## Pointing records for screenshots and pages
....
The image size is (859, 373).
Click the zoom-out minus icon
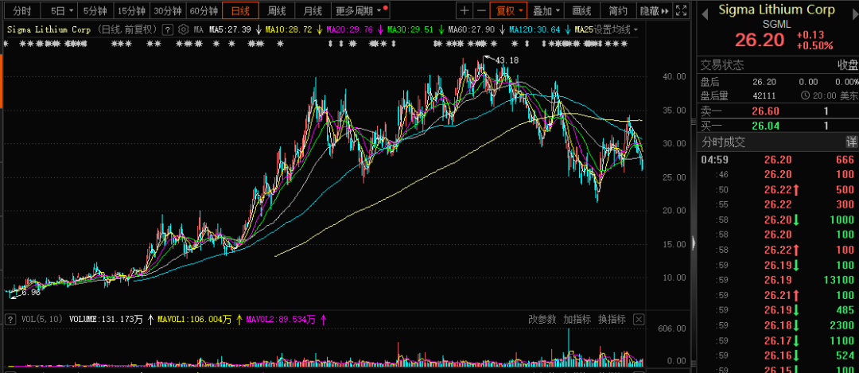coord(480,10)
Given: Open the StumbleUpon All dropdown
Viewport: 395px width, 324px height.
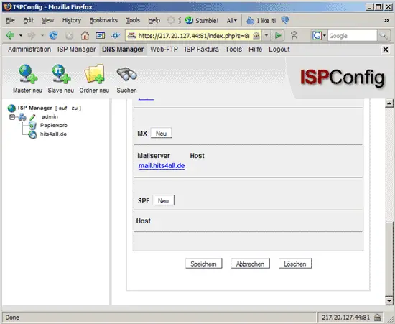Looking at the screenshot, I should pos(231,21).
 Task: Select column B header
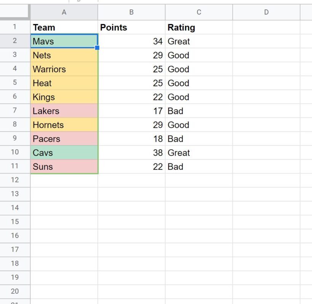[131, 12]
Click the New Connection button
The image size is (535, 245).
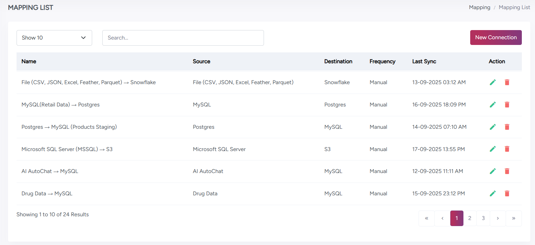click(496, 38)
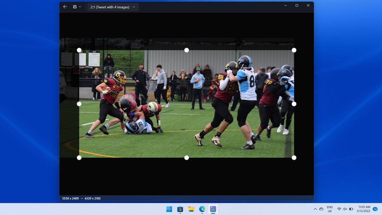Click the battery icon in the system tray
Image resolution: width=382 pixels, height=215 pixels.
coord(350,209)
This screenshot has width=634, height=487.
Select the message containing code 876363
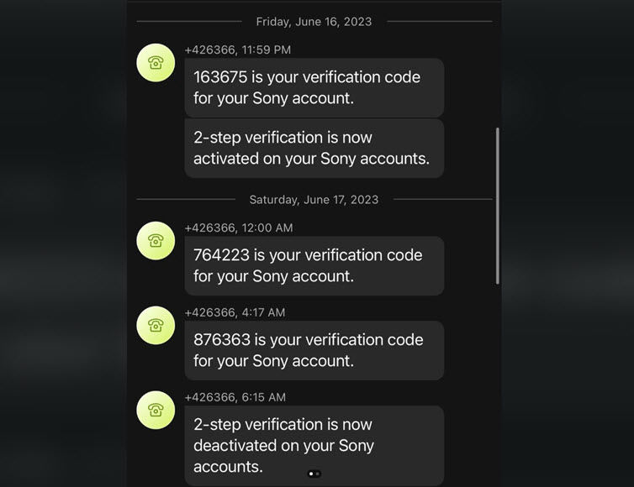click(314, 350)
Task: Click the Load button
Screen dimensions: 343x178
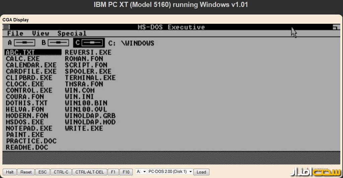Action: coord(201,172)
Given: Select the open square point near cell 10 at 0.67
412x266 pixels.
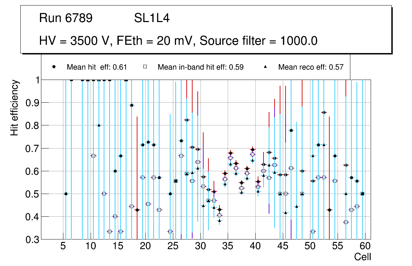Looking at the screenshot, I should [x=93, y=156].
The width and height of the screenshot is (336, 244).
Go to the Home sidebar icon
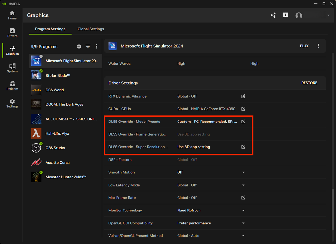(12, 15)
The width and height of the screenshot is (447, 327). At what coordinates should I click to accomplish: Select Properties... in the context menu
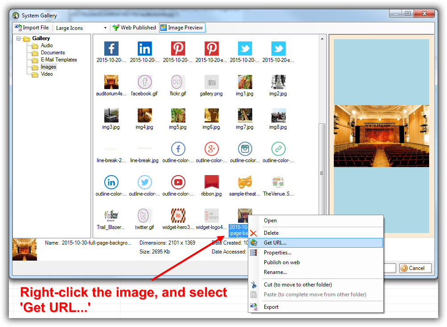[x=277, y=253]
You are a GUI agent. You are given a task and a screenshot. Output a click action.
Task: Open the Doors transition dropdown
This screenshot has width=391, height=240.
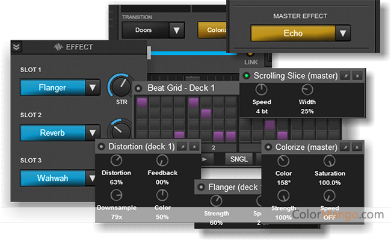[x=176, y=30]
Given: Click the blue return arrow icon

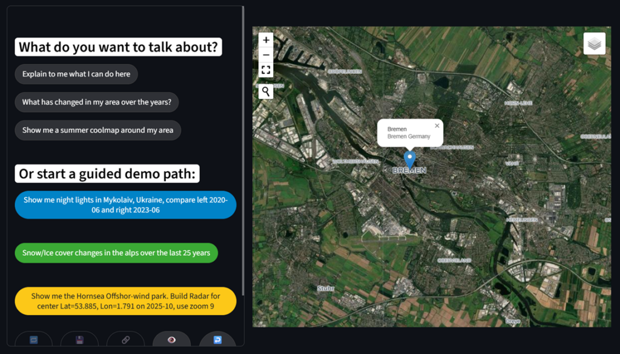Looking at the screenshot, I should [217, 340].
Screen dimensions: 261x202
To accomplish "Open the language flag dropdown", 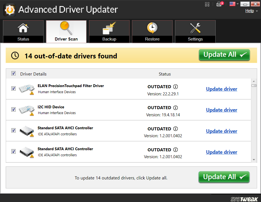I will pos(233,4).
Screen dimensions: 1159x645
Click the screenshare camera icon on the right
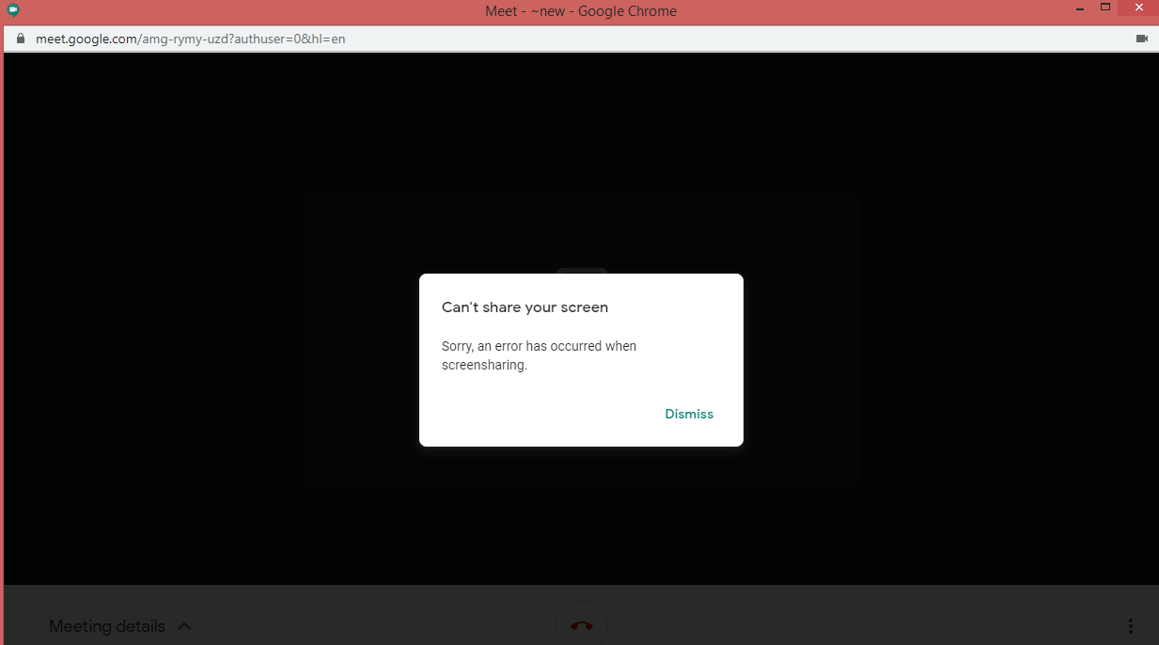[x=1142, y=39]
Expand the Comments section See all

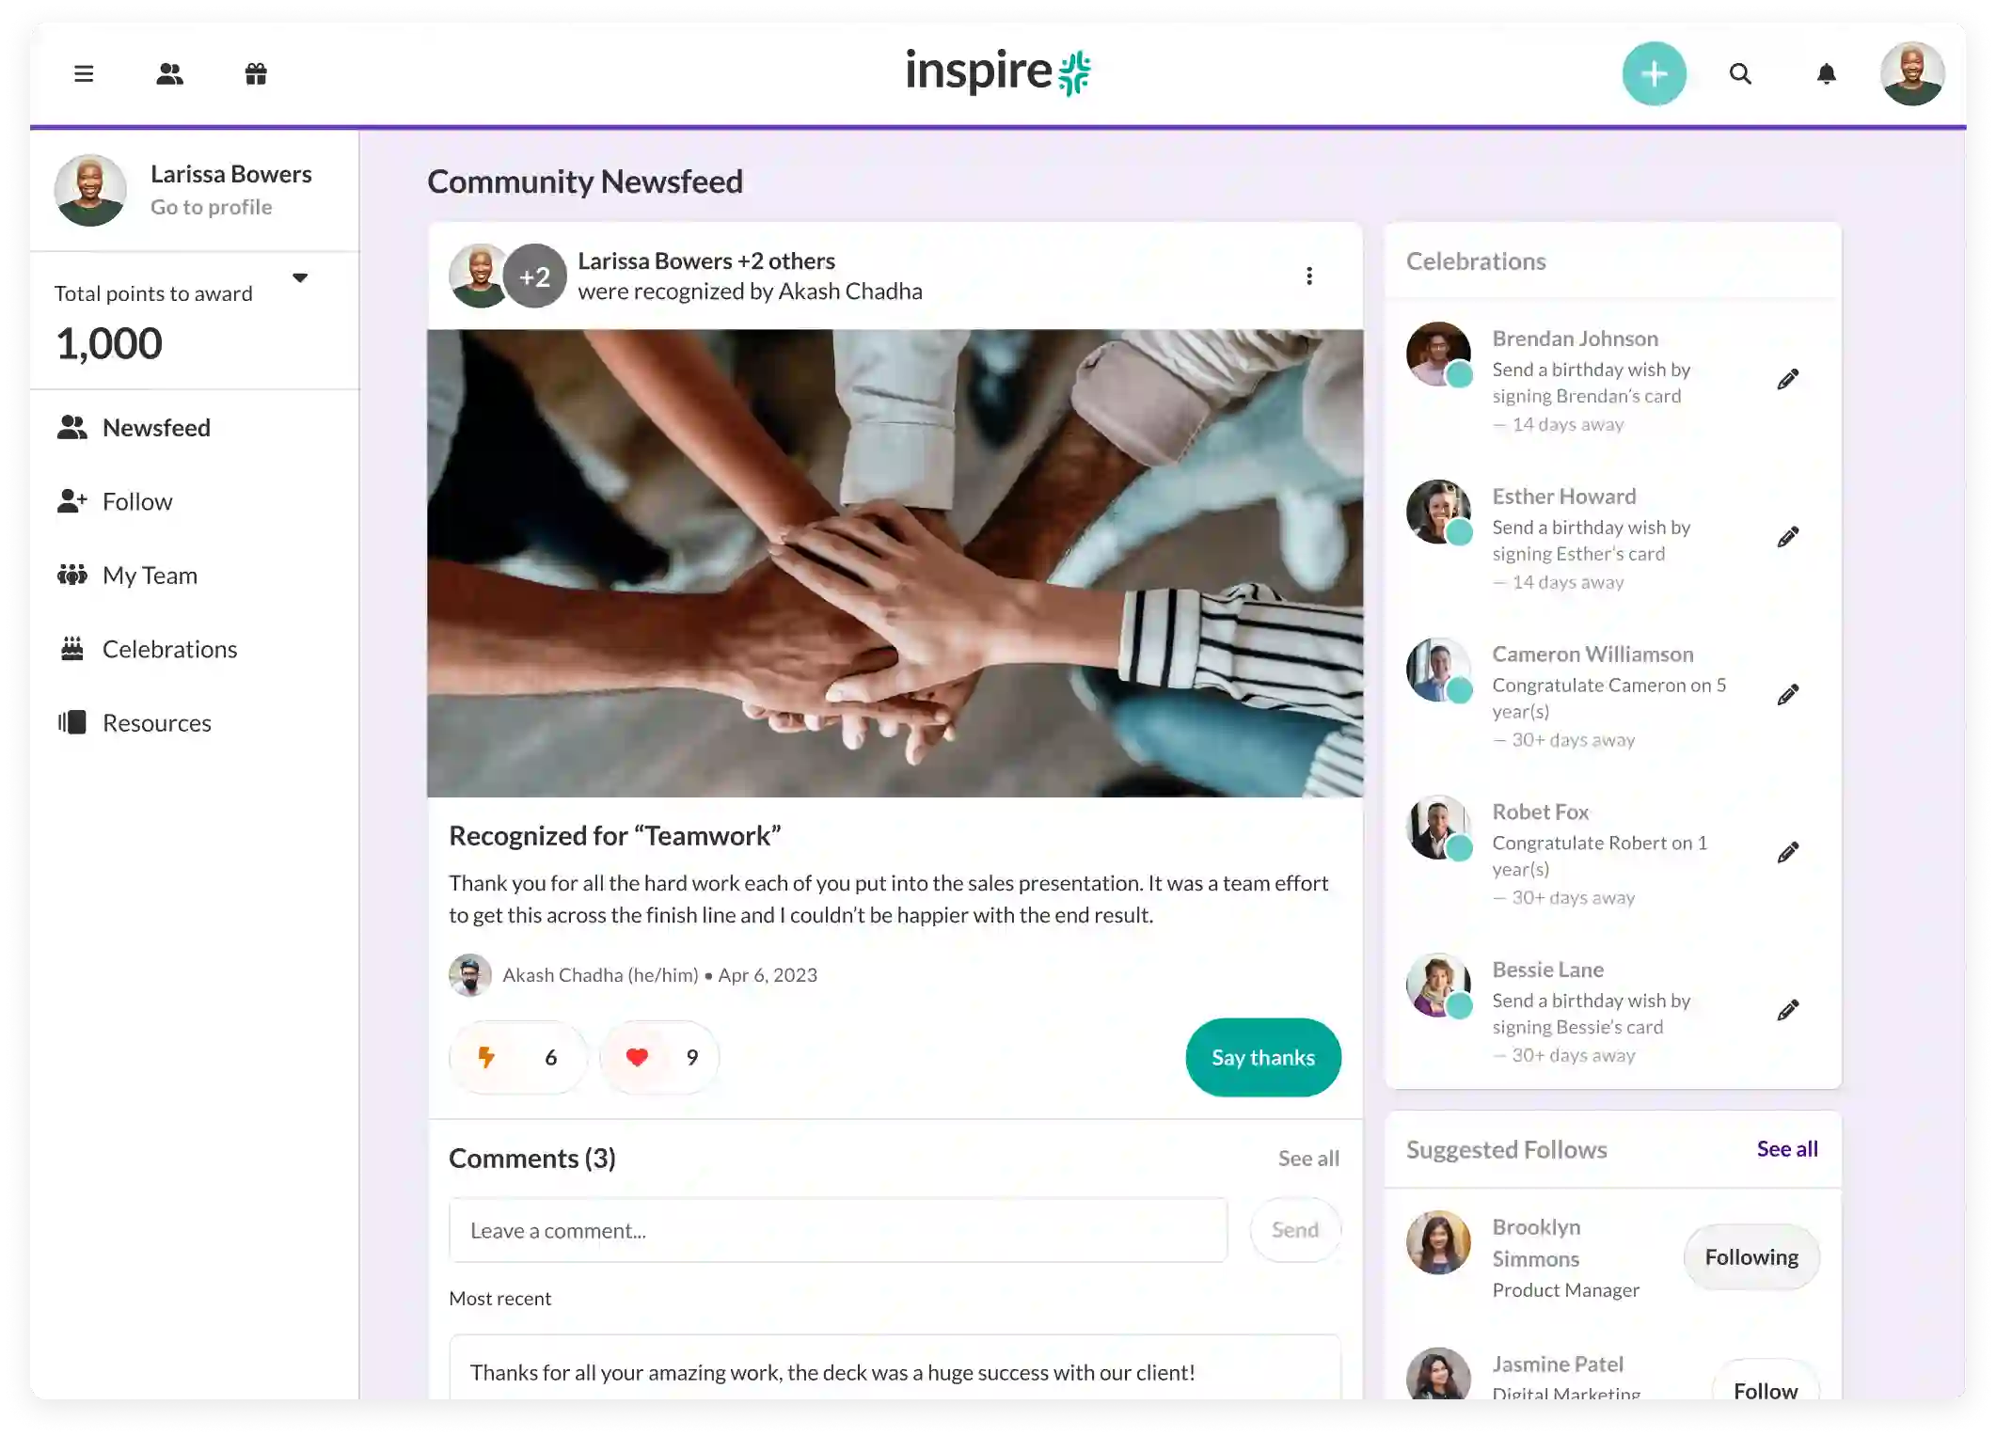[x=1308, y=1157]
....
## Your instructions
Put the lines above, from the first one through the line containing "Action: coord(201,172)", into a numbered list, leaving out blank lines and the pictures.

## Written response
1. The image size is (859, 373).
2. Click the zoom-out minus icon
3. coord(480,10)
4. Given: Open the StumbleUpon All dropdown
5. Viewport: 395px width, 324px height.
6. Looking at the screenshot, I should pos(231,21).
7.  Task: Select column B header
8. [131, 12]
9. Click the New Connection button
10. The image size is (535, 245).
11. click(496, 38)
12. Click the battery icon in the system tray
13. Image resolution: width=382 pixels, height=215 pixels.
14. coord(350,209)
15. This screenshot has width=634, height=487.
16. Select the message containing code 876363
17. click(314, 350)
18. Task: Click the Load button
19. Screen dimensions: 343x178
20. Action: coord(201,172)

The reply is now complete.